This brings back even more memories.

In recent years NPR had a story about the "backup teacher" for Christa, in case she had a cold or something and wouldn't be allowed on the flight. THAT woman had (and still has, no doubt) determination. The "teacher in space" program, and really the idea of any non-astronaut/not-payload-specialist or "civilian" going into space (*), was of course canceled after the Challenger explosion. The backup teacher did what she had to do. She quit teaching and signed up for astronaut training, and after several years became a fully trained astronaut, and in 2007 she went on a Shuttle mission AS AN ASTRONAUT.

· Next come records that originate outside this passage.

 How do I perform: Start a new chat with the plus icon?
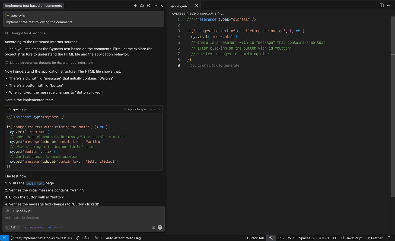135,5
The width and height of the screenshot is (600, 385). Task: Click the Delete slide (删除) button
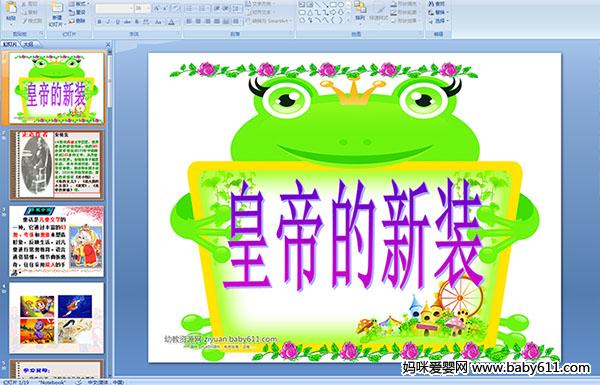click(x=77, y=21)
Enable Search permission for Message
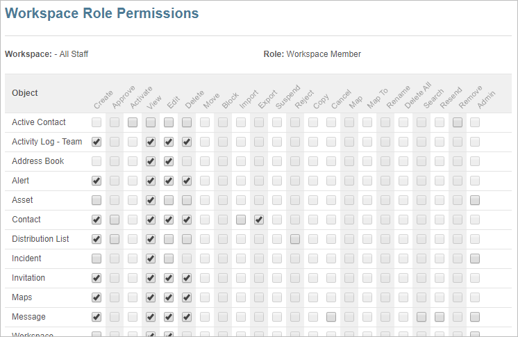Image resolution: width=518 pixels, height=337 pixels. pos(421,317)
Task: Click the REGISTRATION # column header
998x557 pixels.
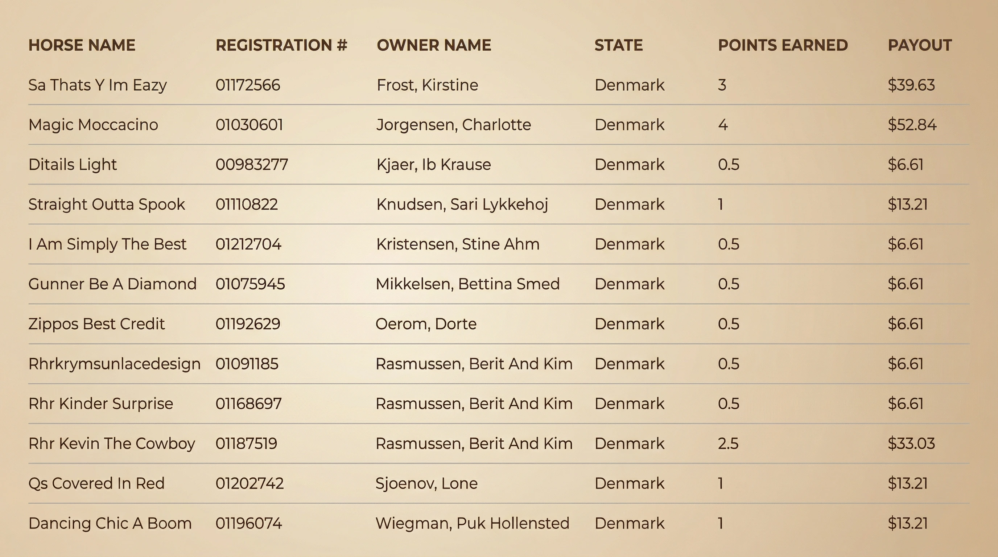Action: pyautogui.click(x=281, y=45)
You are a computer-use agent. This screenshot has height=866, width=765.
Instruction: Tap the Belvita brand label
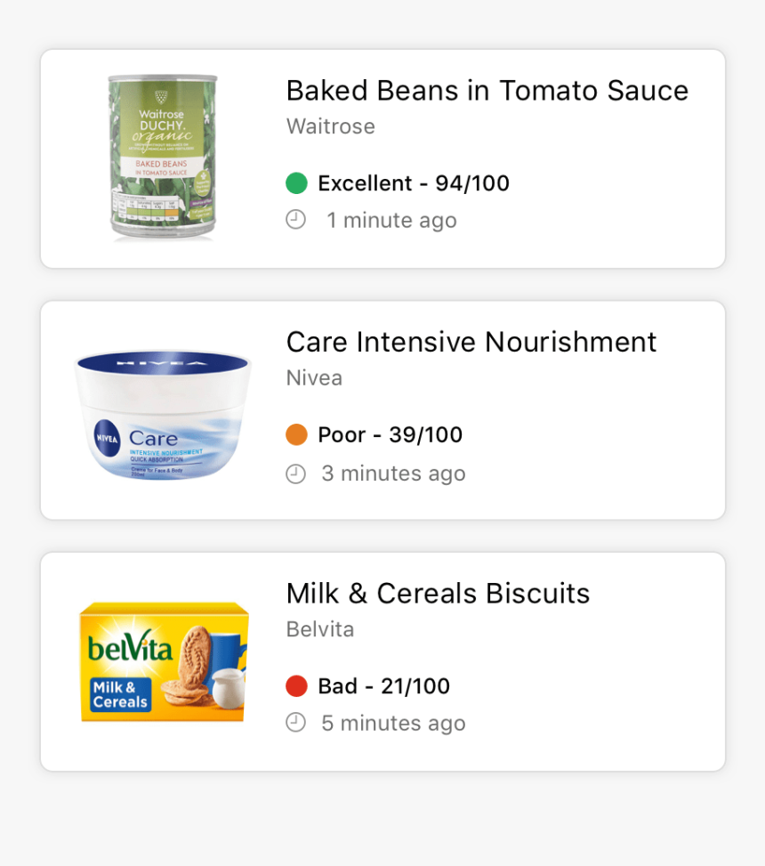[x=320, y=629]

Here's NPR audio, don't think it was the story I recall, but it's an interview with her and what it was like in space:
Barbara Morgan, Teacher and Astronaut
http://www.npr.org/templates/story/story.php?storyId=15521226

Challenger astronaut Ronald E. McNair was an African-American and a graduate of Georgia Tech (where my father went for two years). Not sure if he actually grew up in the Atlanta area (resisting going to NASA or Wikipedia for his bio, this is the stuff I remember), but after his death an Atlanta school was named after him.


* There's the story of Miles O'Brien, the world's most knowledgeable science and space reporter (among other qualifications he has a pilot's license), then employed by CNN, which was in secret negotiations with NASA to have Miles be the first reporter to go into space. This was going on when Columbia was destroyed in re-entry, and of course that idea was nixed too.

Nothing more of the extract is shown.